He pressed the elevator button.
After that day, I wasn't sure what I should be afraid of more.
I found a good candidate for my new favourite tree while out in Weston Park last week.
But I had something else in mind.
What’s that building?
It’s the Arts Tower. It belongs to the University of Sheffield and is the second tallest building in the city. According to Wikipedia, it looks similar to the Seagram Building in New York City. I can see it.
I know another interesting fact about this place.
Inside the Arts Tower, there's one of the last remaining paternoster lifts in the UK. First of all, what a weird name. It reminds me of Padre Nostro, the prayer. A paternoster lift is a doorless elevator that never stops. Passengers have to hop on and off when they reach their destination floor.
If you're reading this and you're like yeah, that doesn't sound like a big deal. IT IS. It's a big deal. It's scary. I can easily see myself falling off and dying.
Luckily, there are also two fancy elevators with mirrors in them.
As the name suggests, the Arts Tower used to house the University's arts department. Today the space is allocated to architecture students. And fittingly so — there's a nice view over the city from the top floor (tip: if the classrooms are busy, search for the bathroom).

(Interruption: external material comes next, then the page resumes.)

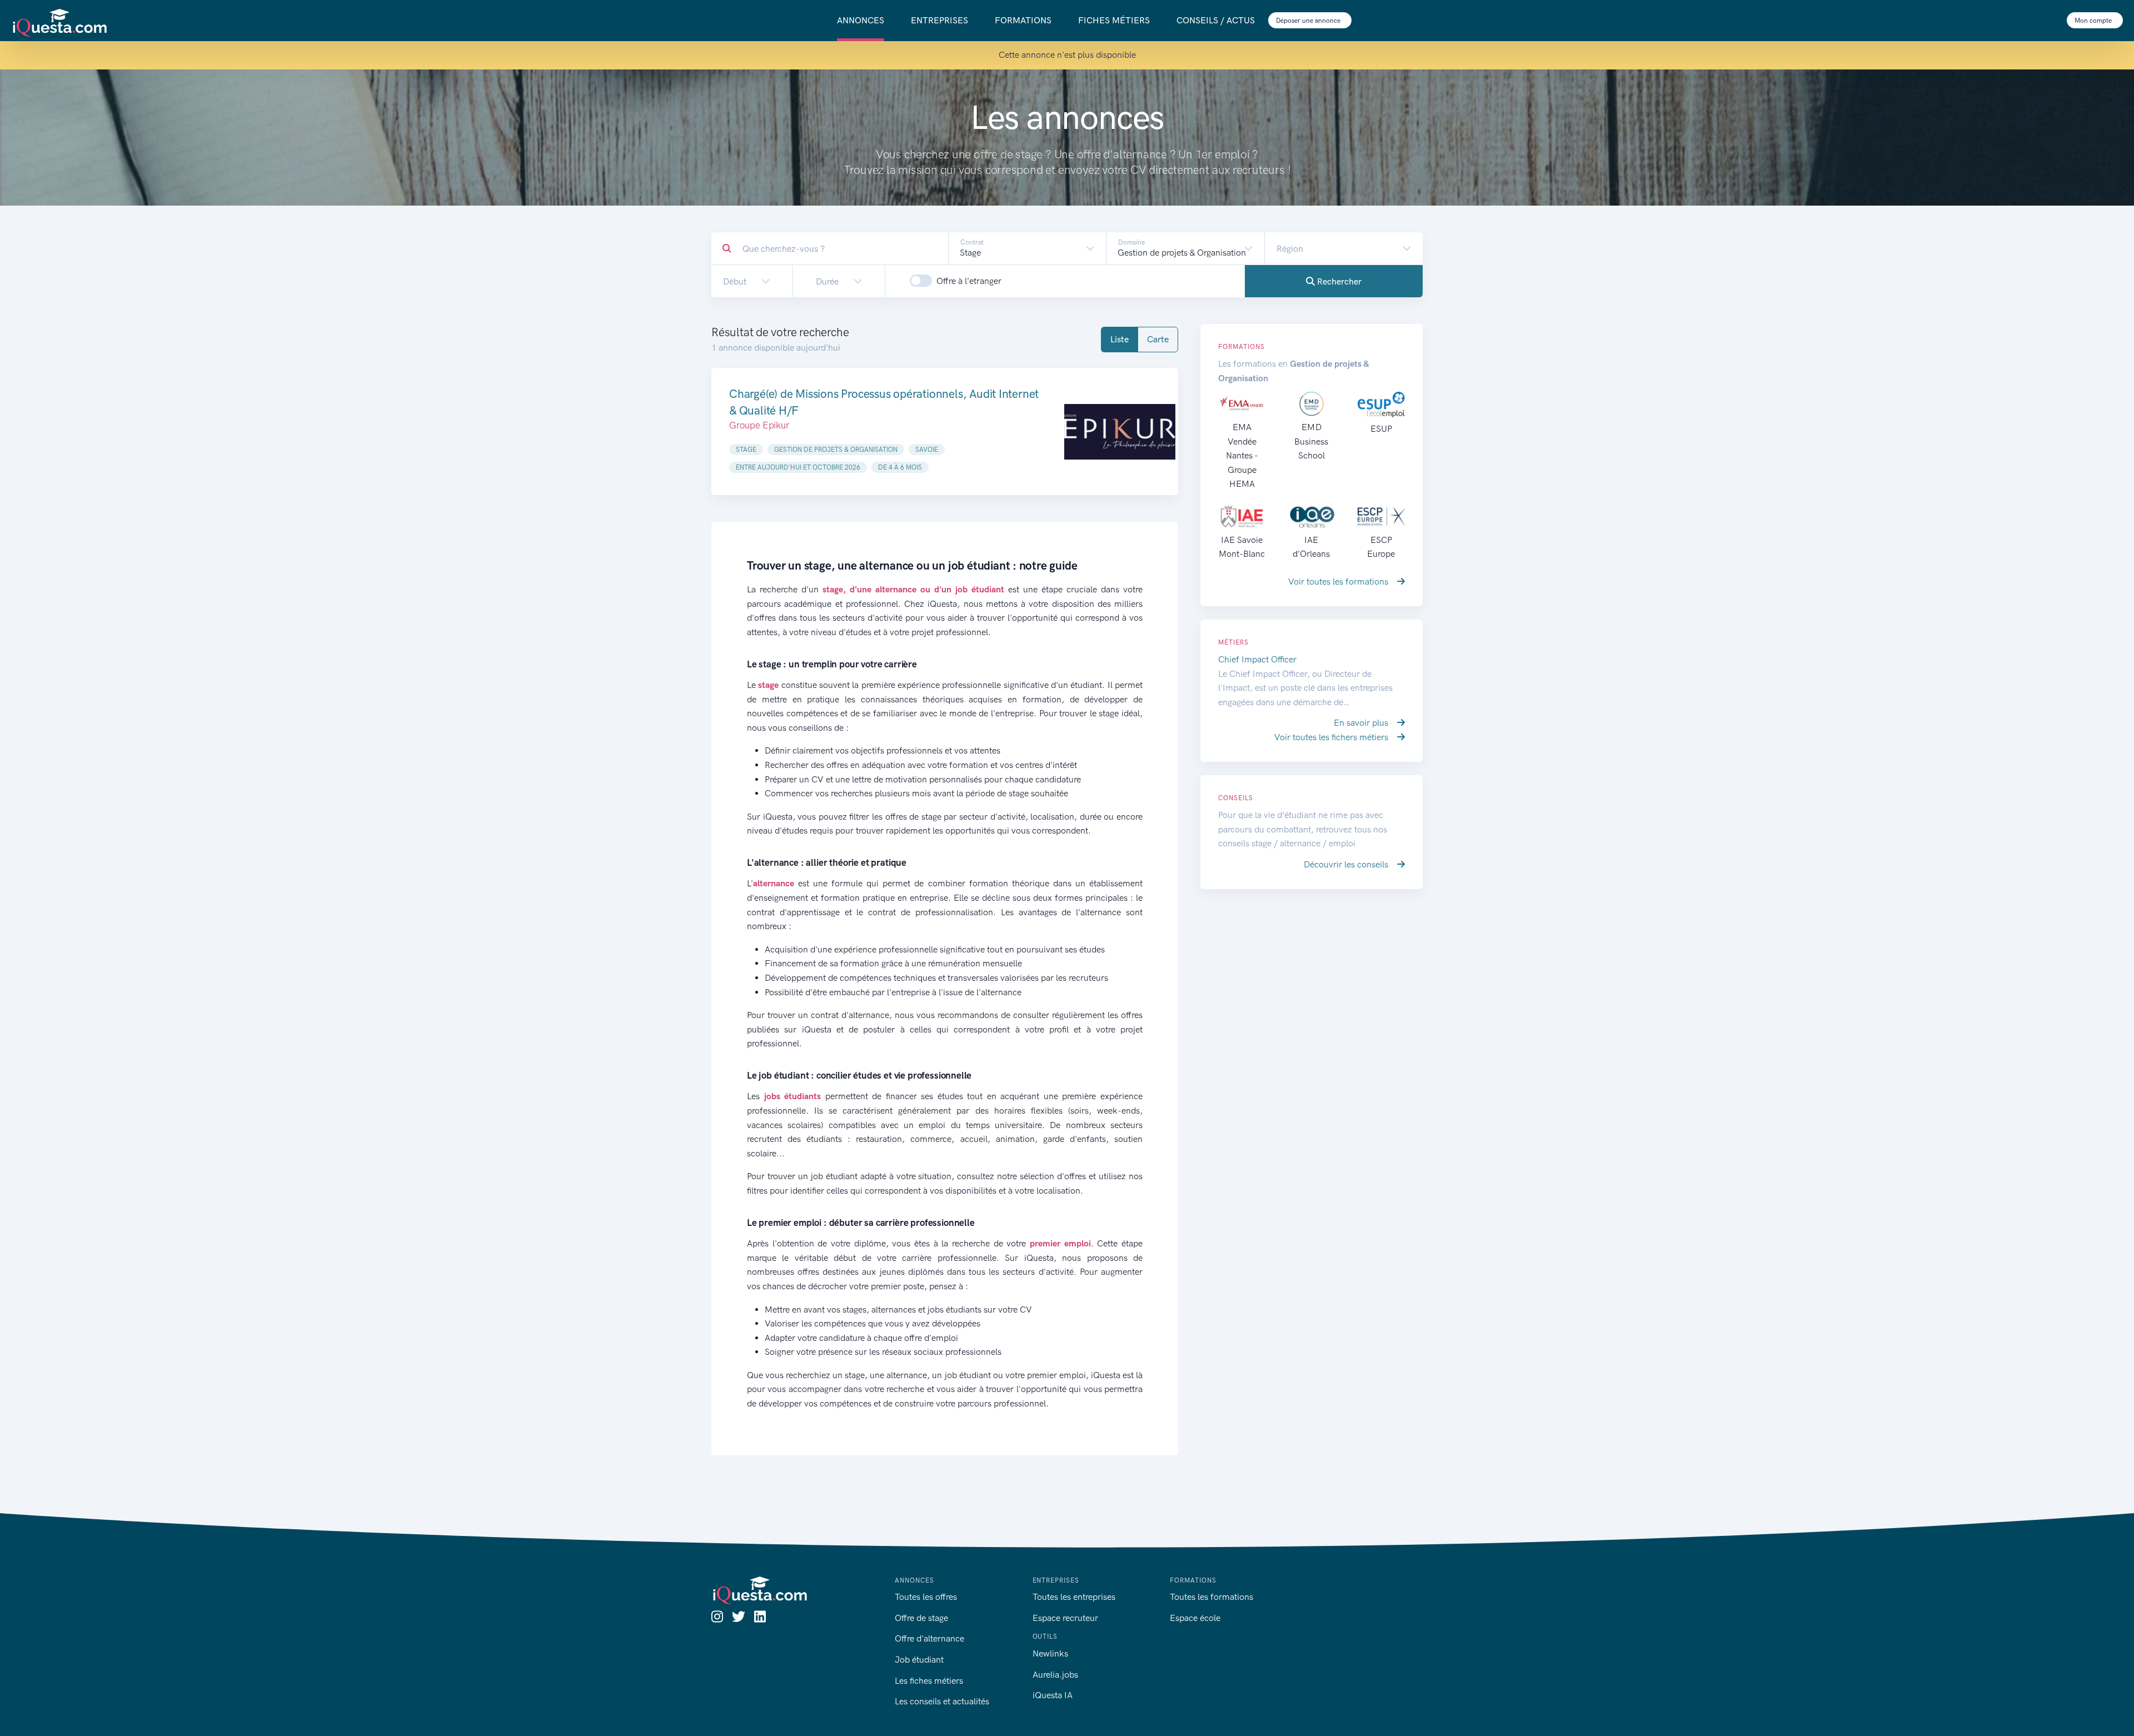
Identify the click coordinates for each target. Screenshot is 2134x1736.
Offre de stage (921, 1618)
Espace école (1195, 1618)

I think the functionality of this paternoster lift is to remind students that life is tough out there, especially for art students.
Unless they sell NFTs, maybe?
This is the part where I make an announcement about Bouquet.
I’ll be sending a newsletter twice a month.
You can also think of Bouquet as a monthly newsletter with a bonus. There will be regular posts, like this one, and a new special kind of post.
It’s a story about photography, immigration, depression and more. It starts in 2007, unsure when it ends. We’ll see. I make the rules here anyway! Kidding. Please stay with me.
A bunch of links. To be clear, as in a bunch of flowers. Is this stupid / needs changing?
Most images make me think of the photographer taking the picture, camera in hand and all that. You know how when you watch a movie and know the people are acting?
Rinko Kawauchi's photographs don't look like they were taken with a camera. It's like she casts magic spells and images appear out of thin air. I don’t know how to explain it. Her book Illuminance is getting republished after 10 years. Pre-order it now.
Hey, I keep mentioning NFTs. What’s that about? It’s probably nothing. Could be huge!
If you want to learn more, join Desire Path’s discord: a growing community of photographers and artists meditating about the future. The name itself should be a good enough reason to join.
Climb a few stairs, it's good for your health. Just be careful not to fall down.